Please repeat the records, word for word and without gaps.

[Collected data]
=== Begin Enclosure ===

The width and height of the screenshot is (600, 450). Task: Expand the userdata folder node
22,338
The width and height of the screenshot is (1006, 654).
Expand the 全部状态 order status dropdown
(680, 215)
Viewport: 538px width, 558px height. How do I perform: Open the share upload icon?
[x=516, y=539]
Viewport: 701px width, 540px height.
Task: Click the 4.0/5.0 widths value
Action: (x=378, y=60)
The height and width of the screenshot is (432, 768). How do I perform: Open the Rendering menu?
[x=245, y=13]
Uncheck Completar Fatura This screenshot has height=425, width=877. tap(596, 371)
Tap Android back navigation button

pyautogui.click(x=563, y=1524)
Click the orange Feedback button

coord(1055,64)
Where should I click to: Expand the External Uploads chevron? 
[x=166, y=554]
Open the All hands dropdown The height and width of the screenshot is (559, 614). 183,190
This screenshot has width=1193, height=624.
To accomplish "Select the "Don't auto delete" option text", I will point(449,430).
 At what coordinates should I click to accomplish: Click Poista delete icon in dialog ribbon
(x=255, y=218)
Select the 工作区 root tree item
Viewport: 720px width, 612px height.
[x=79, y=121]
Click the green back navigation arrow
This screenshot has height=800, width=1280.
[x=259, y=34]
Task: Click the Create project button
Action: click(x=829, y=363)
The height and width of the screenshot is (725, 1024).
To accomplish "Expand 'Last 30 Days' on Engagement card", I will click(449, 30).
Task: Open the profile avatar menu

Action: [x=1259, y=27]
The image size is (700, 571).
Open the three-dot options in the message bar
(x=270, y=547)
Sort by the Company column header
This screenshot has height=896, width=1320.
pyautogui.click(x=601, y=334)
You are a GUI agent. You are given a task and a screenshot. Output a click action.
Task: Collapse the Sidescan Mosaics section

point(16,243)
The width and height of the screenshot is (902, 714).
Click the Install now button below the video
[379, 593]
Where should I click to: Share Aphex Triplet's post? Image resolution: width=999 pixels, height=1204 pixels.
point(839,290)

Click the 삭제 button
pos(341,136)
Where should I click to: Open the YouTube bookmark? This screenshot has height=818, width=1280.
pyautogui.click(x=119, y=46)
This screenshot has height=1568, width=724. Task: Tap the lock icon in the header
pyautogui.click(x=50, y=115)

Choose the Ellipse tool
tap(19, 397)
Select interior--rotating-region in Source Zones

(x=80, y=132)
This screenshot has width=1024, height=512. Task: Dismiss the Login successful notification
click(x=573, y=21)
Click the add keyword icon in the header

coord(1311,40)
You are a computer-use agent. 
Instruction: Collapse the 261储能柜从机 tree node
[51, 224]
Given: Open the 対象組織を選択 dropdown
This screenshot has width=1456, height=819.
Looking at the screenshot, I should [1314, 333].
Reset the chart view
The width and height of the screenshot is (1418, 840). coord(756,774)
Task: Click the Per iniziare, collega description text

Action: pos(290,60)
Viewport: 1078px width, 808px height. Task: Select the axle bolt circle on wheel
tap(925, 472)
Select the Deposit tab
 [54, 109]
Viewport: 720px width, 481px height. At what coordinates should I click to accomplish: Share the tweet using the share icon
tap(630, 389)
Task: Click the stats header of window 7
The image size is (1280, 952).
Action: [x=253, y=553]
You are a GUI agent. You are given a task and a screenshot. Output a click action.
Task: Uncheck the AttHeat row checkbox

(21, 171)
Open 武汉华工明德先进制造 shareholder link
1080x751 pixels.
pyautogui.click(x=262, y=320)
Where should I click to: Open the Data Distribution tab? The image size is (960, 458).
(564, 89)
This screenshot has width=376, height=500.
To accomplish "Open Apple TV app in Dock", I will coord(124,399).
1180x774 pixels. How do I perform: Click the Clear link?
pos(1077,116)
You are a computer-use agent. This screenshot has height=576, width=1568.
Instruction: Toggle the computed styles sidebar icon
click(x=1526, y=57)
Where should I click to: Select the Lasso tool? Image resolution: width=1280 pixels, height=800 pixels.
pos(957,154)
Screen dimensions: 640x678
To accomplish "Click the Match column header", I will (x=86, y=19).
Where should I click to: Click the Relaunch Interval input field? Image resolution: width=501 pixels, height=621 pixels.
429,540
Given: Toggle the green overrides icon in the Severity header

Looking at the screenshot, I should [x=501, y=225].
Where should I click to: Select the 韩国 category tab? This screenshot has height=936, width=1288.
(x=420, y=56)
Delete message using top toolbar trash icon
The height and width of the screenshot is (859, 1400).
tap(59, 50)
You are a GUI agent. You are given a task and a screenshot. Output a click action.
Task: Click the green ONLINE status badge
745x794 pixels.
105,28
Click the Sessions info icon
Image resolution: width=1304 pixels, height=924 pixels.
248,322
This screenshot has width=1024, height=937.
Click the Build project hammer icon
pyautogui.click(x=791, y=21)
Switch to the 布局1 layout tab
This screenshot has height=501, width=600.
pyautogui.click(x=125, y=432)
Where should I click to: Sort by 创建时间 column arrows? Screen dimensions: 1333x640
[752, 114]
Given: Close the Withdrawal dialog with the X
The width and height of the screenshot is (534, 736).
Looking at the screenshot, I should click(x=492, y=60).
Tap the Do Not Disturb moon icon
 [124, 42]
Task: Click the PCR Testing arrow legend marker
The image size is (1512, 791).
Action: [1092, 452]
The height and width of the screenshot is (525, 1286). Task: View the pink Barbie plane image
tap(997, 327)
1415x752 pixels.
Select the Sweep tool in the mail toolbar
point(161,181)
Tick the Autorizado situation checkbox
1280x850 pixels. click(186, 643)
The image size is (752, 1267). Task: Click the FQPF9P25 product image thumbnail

=== End Enclosure ===

▸ **WRITTEN RESPONSE**
The width and height of the screenshot is (600, 450). Task: Expand the userdata folder node
22,338
The width and height of the screenshot is (1006, 654).
Expand the 全部状态 order status dropdown
(680, 215)
Viewport: 538px width, 558px height. How do I perform: Open the share upload icon?
[x=516, y=539]
Viewport: 701px width, 540px height.
Task: Click the 4.0/5.0 widths value
Action: (x=378, y=60)
The height and width of the screenshot is (432, 768). How do I perform: Open the Rendering menu?
[x=245, y=13]
Uncheck Completar Fatura This screenshot has height=425, width=877. tap(596, 371)
Tap Android back navigation button

pyautogui.click(x=563, y=1524)
Click the orange Feedback button

coord(1055,64)
Where should I click to: Expand the External Uploads chevron? 
[x=166, y=554]
Open the All hands dropdown The height and width of the screenshot is (559, 614). 183,190
This screenshot has width=1193, height=624.
To accomplish "Select the "Don't auto delete" option text", I will point(449,430).
 At what coordinates should I click to accomplish: Click Poista delete icon in dialog ribbon
(x=255, y=218)
Select the 工作区 root tree item
Viewport: 720px width, 612px height.
[x=79, y=121]
Click the green back navigation arrow
This screenshot has height=800, width=1280.
[x=259, y=34]
Task: Click the Create project button
Action: click(x=829, y=363)
The height and width of the screenshot is (725, 1024).
To accomplish "Expand 'Last 30 Days' on Engagement card", I will click(449, 30).
Task: Open the profile avatar menu

Action: [x=1259, y=27]
The image size is (700, 571).
Open the three-dot options in the message bar
(x=270, y=547)
Sort by the Company column header
This screenshot has height=896, width=1320.
pyautogui.click(x=601, y=334)
You are a GUI agent. You are given a task and a screenshot. Output a click action.
Task: Collapse the Sidescan Mosaics section

point(16,243)
The width and height of the screenshot is (902, 714).
Click the Install now button below the video
[379, 593]
Where should I click to: Share Aphex Triplet's post? Image resolution: width=999 pixels, height=1204 pixels.
point(839,290)

Click the 삭제 button
pos(341,136)
Where should I click to: Open the YouTube bookmark? This screenshot has height=818, width=1280.
pyautogui.click(x=119, y=46)
This screenshot has height=1568, width=724. Task: Tap the lock icon in the header
pyautogui.click(x=50, y=115)

Choose the Ellipse tool
tap(19, 397)
Select interior--rotating-region in Source Zones

(x=80, y=132)
This screenshot has width=1024, height=512. Task: Dismiss the Login successful notification
click(x=573, y=21)
Click the add keyword icon in the header

coord(1311,40)
You are a computer-use agent. 
Instruction: Collapse the 261储能柜从机 tree node
[51, 224]
Given: Open the 対象組織を選択 dropdown
This screenshot has width=1456, height=819.
Looking at the screenshot, I should [1314, 333].
Reset the chart view
The width and height of the screenshot is (1418, 840). coord(756,774)
Task: Click the Per iniziare, collega description text

Action: pos(290,60)
Viewport: 1078px width, 808px height. Task: Select the axle bolt circle on wheel
tap(925, 472)
Select the Deposit tab
 [54, 109]
Viewport: 720px width, 481px height. At what coordinates should I click to accomplish: Share the tweet using the share icon
tap(630, 389)
Task: Click the stats header of window 7
The image size is (1280, 952).
Action: [x=253, y=553]
You are a GUI agent. You are given a task and a screenshot. Output a click action.
Task: Uncheck the AttHeat row checkbox

(21, 171)
Open 武汉华工明德先进制造 shareholder link
1080x751 pixels.
pyautogui.click(x=262, y=320)
Where should I click to: Open the Data Distribution tab? The image size is (960, 458).
(564, 89)
This screenshot has width=376, height=500.
To accomplish "Open Apple TV app in Dock", I will coord(124,399).
1180x774 pixels. How do I perform: Click the Clear link?
pos(1077,116)
You are a computer-use agent. This screenshot has height=576, width=1568.
Instruction: Toggle the computed styles sidebar icon
click(x=1526, y=57)
Where should I click to: Select the Lasso tool? Image resolution: width=1280 pixels, height=800 pixels.
pos(957,154)
Screen dimensions: 640x678
To accomplish "Click the Match column header", I will (x=86, y=19).
Where should I click to: Click the Relaunch Interval input field? Image resolution: width=501 pixels, height=621 pixels.
429,540
Given: Toggle the green overrides icon in the Severity header

Looking at the screenshot, I should [x=501, y=225].
Where should I click to: Select the 韩国 category tab? This screenshot has height=936, width=1288.
(x=420, y=56)
Delete message using top toolbar trash icon
The height and width of the screenshot is (859, 1400).
tap(59, 50)
You are a GUI agent. You are given a task and a screenshot. Output a click action.
Task: Click the green ONLINE status badge
745x794 pixels.
105,28
Click the Sessions info icon
Image resolution: width=1304 pixels, height=924 pixels.
248,322
This screenshot has width=1024, height=937.
Click the Build project hammer icon
pyautogui.click(x=791, y=21)
Switch to the 布局1 layout tab
This screenshot has height=501, width=600.
pyautogui.click(x=125, y=432)
Where should I click to: Sort by 创建时间 column arrows? Screen dimensions: 1333x640
[752, 114]
Given: Close the Withdrawal dialog with the X
The width and height of the screenshot is (534, 736).
Looking at the screenshot, I should click(x=492, y=60).
Tap the Do Not Disturb moon icon
 [124, 42]
Task: Click the PCR Testing arrow legend marker
The image size is (1512, 791).
Action: [1092, 452]
The height and width of the screenshot is (525, 1286). Task: View the pink Barbie plane image
tap(997, 327)
1415x752 pixels.
Select the Sweep tool in the mail toolbar
point(161,181)
Tick the Autorizado situation checkbox
1280x850 pixels. click(186, 643)
The image size is (752, 1267). Task: Click the FQPF9P25 product image thumbnail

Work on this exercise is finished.